Depression symptomatology is uniquely human and difficult to model in animal behavioral models. All clinically effective antidepressants were developed based on initial clinical pilot trials and observations. The EVX-101 rationale is similar, based on convergent multi-pronged clinical data.
1. Elevating extracellular serotonin (5-HT) beyond the SSRI/SNRI effect enhances antidepressant efficacy. Multiple clinical reports find that adding a second 5-HTergic compound to antidepressant therapy, to enhance extracellular 5-HT additionally, treats additional patients. Such second 5-HTergic compounds include tryptophan, monoamine oxidase inhibitors, 5-HTP, and methylfolate. Based on available clinical evidence, all such compounds appear effective in augmenting antidepressant efficacy. However, all have drawbacks related to safety, pharmacokinetics, and/or mechanism, which precludes their general clinical use.
2. Evidence that 5-HT deficiency is causal in SSRI/SNRI non-response. CNS metabolomics biomarkers of 5-HT deficiency segregate with poor antidepressant response to SSRI/SNRIs. Conversely, suicidality and co-morbid borderline personality disorder, two conditions associated with CNS 5-HT deficiency, predict poor antidepressant response to SSRI/SNRIs.
3. PET imaging: SSRI/SNRIs elevate extracellular 5-HT inconsistently in humans. The serotonin transporter, the main target of SSRI/SNRIs, is just one of many regulators of extracellular 5-HT. In fact, recent human PET imaging data show that chronic SSRI treatment only elevates brain extracellular 5-HT modestly, on average,and not at all in some humans. Further, PET imaging finds that SSRIs short-term may even decrease extracellular 5-HT in the human frontal cortex, likely due to auto-inhibitory feedback.
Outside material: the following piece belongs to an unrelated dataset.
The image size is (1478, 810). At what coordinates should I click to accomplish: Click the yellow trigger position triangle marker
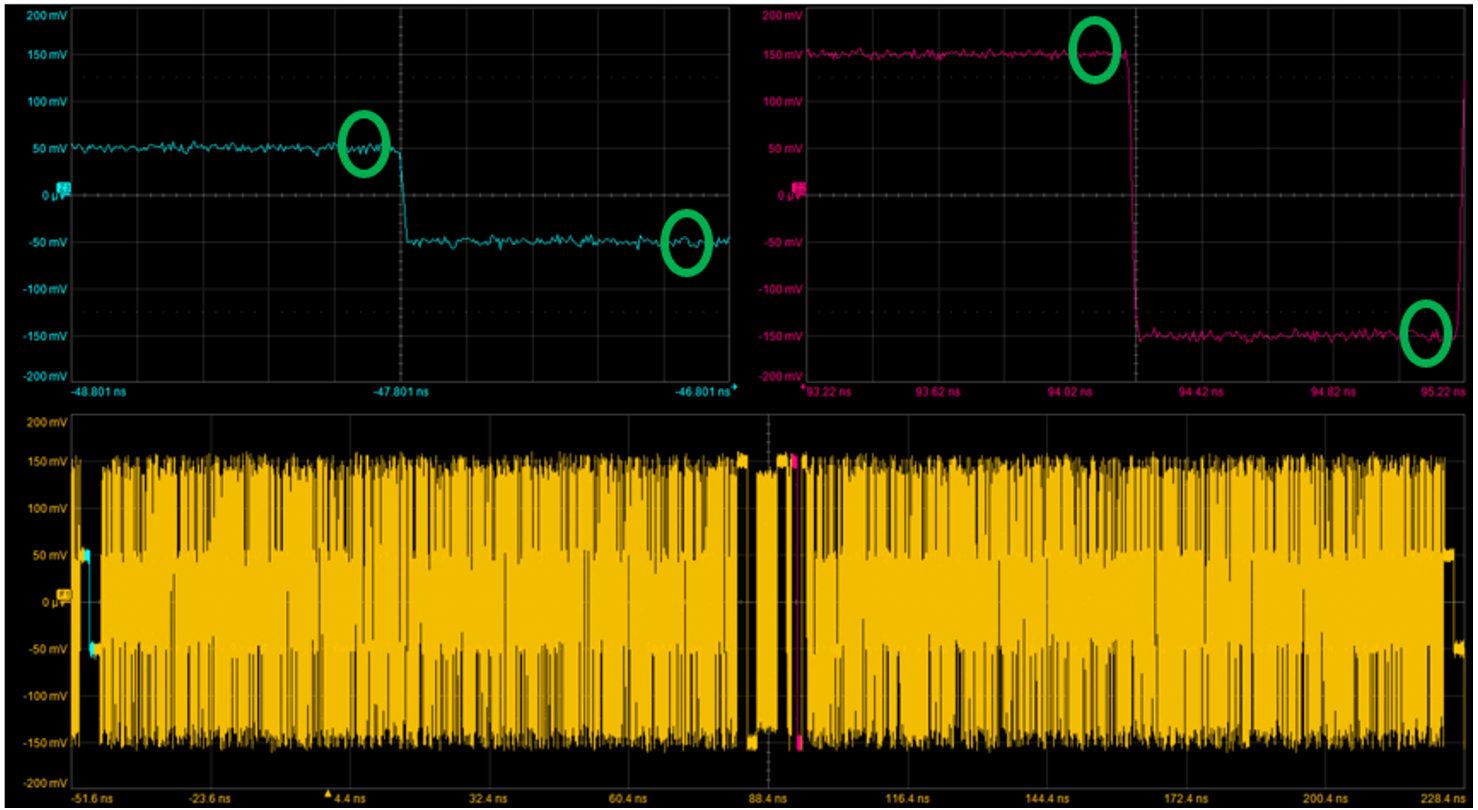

These latter findings could help explain early adverse events and the delayed onset of therapeutic efficacy.
4. 5-HTP and SSRI synergizes in elevating extracellular 5-HT in humans. Neuroendocrine (cortisol, prolactin) biomarker studies consistently finds that 5-HTP alone is modestly effective in elevating brain extracellular 5-HT. In contrast, adjunctive 5-HTP strongly augments the extracellular 5-HT elevation produced by SSRIs.
5. Reports of adjunctive 5-HTP + carbidopa antidepressant effects in humans. Several pilot reports, totalling ~200 subjects, report that adjunctive 5-HTP/carbidopa augments the antidepressant effect of SSRI-like or other 5-HTergic antidepressants.
6. 5-HTP has a good human safety record. Experimental clinical studies with 5-HTP has been pursued since the 1950s. Thousands of subjects have been dosed with 5-HTP, in doses often exceeding 1g/day, with or without carbidopa, and with or without another 5-HTergic drug. Yet, there are no reports of serotonin syndrome, other serious events, or death associated with 5-HTP (NIH, FDA).
7. 5-HTP's human half-life and Tmax are too short for a drug. As a rule of thumb, drugs must be dosed at least every two half-lives to maintain steady exposure and efficacy. With a half-life of 2h, 5-HTP would have to be dosed 6 times per day, which is unattaintable in a real-life clinical setting. Further, 5-HTP's rapid absorption (Tmax = 1.5h) and resultant 5-HT spikes is associated with gastrointestinal and other side effects.
8. Extracellular 5-HT elevation must be sustained for antidepressant efficacy in humans. In previously depressed patients treated to remission with an SSRI, SNRI, or another 5-HTergic antidepressant, acutely reversing the extracellular 5-HT elevation causes acute relapse, within hours. This demonstrates that the antidepressant effect is directly sustained in real time by the elevation in extracellular 5-HT.
9. Advanced SR delivery technologies can transform the drug-properties of fast pharmacokinetics compounds. Over the last decades, slow-release drug delivery technologies have been implemented that can markedly improve the therapeutic potential of short-acting compounds. Examples of such compounds include nifedipine, L-DOPA/carbidopa, venlafaxine, dimethyl fumarate, minocycline, methylphenidate, and niacin.